• **Dataset content**
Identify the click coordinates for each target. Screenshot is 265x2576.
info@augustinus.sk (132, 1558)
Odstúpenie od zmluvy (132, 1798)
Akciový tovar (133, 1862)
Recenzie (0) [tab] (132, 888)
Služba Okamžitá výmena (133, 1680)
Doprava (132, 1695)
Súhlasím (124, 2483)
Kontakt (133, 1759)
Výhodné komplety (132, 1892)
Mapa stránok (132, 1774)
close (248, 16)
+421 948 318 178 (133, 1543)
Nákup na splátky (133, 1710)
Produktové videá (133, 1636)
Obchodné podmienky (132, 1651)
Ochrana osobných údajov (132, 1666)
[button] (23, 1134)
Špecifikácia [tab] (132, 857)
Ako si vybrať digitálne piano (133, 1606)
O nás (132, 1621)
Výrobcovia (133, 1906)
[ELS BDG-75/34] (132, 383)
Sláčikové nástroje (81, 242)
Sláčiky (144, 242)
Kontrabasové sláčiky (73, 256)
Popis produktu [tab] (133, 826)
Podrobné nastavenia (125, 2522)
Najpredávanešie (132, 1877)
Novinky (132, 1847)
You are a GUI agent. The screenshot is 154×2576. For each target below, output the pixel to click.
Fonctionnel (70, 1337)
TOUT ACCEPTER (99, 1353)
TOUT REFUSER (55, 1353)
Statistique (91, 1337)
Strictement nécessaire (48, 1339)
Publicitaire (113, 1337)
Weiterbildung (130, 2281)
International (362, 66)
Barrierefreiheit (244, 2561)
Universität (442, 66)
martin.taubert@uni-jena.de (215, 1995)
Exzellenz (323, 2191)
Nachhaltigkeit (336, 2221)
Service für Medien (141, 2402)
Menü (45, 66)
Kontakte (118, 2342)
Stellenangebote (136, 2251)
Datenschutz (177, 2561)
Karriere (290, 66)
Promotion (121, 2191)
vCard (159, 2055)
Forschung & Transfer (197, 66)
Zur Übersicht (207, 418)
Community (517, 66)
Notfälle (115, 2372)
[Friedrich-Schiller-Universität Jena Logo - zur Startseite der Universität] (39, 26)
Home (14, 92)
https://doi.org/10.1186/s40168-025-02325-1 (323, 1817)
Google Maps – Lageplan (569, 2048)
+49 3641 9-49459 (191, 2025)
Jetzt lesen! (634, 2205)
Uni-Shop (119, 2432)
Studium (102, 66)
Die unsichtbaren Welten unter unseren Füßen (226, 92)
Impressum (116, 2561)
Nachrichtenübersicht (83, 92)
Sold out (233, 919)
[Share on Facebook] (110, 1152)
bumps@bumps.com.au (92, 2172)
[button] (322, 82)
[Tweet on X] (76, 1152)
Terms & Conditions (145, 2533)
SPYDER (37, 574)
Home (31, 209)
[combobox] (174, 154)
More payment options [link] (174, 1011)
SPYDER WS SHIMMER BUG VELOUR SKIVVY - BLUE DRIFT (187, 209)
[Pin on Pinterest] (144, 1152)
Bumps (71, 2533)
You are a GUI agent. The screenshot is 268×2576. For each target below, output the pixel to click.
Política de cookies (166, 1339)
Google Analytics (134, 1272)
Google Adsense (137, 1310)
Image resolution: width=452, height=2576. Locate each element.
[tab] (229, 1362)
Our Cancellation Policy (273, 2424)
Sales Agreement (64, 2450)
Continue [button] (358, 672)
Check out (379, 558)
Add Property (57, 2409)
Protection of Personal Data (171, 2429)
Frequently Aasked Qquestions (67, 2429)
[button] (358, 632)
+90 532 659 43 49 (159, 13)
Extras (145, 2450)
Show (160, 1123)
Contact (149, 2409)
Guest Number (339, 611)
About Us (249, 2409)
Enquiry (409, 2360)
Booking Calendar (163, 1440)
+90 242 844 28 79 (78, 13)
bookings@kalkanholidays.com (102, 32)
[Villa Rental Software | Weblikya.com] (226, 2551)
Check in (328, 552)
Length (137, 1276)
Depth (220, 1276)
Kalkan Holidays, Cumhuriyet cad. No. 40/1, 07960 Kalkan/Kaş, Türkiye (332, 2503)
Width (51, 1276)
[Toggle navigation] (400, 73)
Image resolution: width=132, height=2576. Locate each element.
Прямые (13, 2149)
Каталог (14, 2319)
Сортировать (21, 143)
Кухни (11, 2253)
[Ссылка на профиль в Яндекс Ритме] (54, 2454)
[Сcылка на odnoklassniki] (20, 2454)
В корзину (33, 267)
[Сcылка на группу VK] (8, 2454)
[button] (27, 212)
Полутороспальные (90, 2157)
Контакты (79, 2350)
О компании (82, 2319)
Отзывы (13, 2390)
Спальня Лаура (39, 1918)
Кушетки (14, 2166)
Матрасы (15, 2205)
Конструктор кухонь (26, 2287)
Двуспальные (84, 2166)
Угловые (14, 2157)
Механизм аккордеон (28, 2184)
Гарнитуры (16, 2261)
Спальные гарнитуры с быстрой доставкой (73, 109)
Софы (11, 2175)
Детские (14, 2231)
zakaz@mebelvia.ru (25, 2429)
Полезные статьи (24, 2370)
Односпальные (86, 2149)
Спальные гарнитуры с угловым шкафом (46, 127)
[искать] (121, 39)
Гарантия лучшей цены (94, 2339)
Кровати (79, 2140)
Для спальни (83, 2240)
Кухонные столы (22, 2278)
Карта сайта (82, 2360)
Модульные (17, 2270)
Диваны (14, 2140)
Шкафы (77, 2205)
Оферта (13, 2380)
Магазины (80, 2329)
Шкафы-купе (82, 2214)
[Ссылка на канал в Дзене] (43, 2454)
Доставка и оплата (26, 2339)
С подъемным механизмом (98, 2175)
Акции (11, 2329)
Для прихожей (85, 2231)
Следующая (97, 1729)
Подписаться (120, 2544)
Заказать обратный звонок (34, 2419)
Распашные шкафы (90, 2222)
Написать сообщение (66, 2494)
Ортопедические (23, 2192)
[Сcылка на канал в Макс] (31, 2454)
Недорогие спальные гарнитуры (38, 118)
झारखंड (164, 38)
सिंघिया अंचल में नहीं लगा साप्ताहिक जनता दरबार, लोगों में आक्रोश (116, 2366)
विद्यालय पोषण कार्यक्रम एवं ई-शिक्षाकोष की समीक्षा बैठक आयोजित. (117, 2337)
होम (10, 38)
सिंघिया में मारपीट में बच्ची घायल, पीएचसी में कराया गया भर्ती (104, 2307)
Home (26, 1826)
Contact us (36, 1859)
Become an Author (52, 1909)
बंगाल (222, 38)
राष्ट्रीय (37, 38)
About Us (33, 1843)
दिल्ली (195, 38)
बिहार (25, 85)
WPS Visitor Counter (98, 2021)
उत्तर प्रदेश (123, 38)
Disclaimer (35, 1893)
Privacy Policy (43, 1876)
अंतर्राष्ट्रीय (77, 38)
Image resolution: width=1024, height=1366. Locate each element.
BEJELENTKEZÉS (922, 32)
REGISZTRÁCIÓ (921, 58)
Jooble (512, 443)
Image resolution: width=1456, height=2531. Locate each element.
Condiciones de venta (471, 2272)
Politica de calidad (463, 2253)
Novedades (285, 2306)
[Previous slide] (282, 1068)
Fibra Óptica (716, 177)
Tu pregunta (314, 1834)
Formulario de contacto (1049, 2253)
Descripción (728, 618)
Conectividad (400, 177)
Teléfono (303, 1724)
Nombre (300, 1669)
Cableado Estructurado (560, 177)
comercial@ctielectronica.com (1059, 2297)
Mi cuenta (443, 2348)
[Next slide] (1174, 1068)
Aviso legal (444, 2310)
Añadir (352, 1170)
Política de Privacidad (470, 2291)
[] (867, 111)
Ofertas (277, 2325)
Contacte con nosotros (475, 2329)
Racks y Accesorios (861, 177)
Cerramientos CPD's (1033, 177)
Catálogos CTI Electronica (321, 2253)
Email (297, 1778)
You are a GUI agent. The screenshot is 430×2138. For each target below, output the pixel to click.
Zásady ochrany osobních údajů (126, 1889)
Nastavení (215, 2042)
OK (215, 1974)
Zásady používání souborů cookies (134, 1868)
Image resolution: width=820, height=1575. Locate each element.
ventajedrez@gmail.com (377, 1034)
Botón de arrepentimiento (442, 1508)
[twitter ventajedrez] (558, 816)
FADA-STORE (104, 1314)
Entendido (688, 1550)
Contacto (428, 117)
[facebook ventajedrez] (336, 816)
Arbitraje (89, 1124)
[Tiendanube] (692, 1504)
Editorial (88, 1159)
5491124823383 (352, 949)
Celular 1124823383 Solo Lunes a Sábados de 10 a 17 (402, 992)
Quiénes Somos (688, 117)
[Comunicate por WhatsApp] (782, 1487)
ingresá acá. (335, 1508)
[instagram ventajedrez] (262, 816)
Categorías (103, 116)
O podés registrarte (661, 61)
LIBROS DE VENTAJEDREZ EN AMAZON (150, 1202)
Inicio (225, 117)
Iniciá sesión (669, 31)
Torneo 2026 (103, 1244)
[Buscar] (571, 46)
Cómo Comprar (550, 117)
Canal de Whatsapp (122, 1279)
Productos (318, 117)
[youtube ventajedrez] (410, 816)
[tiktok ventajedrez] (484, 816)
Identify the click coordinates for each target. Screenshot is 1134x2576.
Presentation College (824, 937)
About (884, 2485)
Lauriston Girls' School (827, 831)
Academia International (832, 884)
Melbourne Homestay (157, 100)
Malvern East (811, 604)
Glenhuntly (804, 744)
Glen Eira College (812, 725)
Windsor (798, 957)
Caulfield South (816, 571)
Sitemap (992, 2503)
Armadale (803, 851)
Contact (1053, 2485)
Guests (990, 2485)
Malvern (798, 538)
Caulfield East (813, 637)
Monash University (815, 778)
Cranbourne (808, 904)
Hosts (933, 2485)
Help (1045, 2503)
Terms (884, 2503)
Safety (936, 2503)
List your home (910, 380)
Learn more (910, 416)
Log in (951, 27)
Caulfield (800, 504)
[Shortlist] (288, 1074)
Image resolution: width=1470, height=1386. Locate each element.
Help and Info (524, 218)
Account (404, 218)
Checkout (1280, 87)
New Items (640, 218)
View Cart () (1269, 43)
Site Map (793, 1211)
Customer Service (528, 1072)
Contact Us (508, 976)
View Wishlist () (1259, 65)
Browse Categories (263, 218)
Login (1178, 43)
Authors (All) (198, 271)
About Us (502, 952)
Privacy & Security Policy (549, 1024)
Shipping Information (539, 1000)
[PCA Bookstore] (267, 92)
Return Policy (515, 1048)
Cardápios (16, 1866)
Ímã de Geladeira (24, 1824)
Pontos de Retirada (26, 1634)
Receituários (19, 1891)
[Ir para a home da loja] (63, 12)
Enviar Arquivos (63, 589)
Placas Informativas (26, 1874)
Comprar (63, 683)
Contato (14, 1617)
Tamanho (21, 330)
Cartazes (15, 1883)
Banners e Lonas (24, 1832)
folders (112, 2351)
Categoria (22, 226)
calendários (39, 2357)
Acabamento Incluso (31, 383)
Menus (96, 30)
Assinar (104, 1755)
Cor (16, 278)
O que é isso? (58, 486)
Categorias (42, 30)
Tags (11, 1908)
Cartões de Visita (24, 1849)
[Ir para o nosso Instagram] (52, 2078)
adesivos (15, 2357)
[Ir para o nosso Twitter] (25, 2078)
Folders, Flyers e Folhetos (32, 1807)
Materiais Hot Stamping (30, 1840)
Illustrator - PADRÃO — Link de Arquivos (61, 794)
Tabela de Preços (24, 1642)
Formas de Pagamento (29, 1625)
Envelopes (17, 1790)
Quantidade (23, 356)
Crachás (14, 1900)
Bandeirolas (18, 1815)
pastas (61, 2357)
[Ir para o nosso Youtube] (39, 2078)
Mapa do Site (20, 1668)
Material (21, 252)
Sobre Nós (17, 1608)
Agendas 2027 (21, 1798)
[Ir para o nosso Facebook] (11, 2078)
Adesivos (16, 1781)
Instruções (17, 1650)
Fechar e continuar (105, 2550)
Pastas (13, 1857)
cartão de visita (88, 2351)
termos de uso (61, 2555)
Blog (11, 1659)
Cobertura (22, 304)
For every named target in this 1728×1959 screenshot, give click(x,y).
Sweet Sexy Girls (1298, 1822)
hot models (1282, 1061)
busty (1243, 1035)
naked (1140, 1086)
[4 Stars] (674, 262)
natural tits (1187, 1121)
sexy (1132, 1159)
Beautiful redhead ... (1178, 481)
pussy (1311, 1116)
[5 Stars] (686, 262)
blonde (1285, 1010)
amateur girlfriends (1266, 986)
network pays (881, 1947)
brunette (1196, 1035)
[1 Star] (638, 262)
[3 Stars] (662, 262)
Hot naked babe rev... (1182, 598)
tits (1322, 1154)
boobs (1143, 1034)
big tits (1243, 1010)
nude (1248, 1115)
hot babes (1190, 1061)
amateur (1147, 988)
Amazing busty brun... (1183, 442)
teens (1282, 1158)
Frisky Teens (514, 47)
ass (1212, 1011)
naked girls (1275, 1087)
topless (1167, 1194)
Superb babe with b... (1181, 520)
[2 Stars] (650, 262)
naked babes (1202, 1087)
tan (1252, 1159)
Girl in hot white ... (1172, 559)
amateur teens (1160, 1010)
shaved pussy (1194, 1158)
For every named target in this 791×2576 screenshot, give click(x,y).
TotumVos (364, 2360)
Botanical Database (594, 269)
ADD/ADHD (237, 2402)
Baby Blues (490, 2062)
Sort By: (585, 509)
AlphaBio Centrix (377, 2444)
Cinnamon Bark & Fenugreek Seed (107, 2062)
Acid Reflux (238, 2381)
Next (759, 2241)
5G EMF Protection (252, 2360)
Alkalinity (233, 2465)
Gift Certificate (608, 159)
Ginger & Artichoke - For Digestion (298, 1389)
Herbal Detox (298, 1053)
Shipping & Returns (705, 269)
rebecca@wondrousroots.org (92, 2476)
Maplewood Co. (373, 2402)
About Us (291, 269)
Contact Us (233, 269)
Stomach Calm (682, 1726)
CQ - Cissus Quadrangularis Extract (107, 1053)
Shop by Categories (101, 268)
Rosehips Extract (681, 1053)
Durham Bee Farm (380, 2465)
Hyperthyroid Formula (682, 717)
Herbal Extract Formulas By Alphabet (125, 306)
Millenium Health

• **Problem description**
An exact copy of the lines above, from the one containing "Оферта (13, 2380)" down to the one containing "Заказать обратный звонок (34, 2419)" and including both, is the whole answer; retype it and nothing else.

• **Output of the exercise**
Оферта (13, 2380)
Магазины (80, 2329)
Шкафы-купе (82, 2214)
[Ссылка на канал в Дзене] (43, 2454)
Доставка и оплата (26, 2339)
С подъемным механизмом (98, 2175)
Акции (11, 2329)
Для прихожей (85, 2231)
Следующая (97, 1729)
Подписаться (120, 2544)
Заказать обратный звонок (34, 2419)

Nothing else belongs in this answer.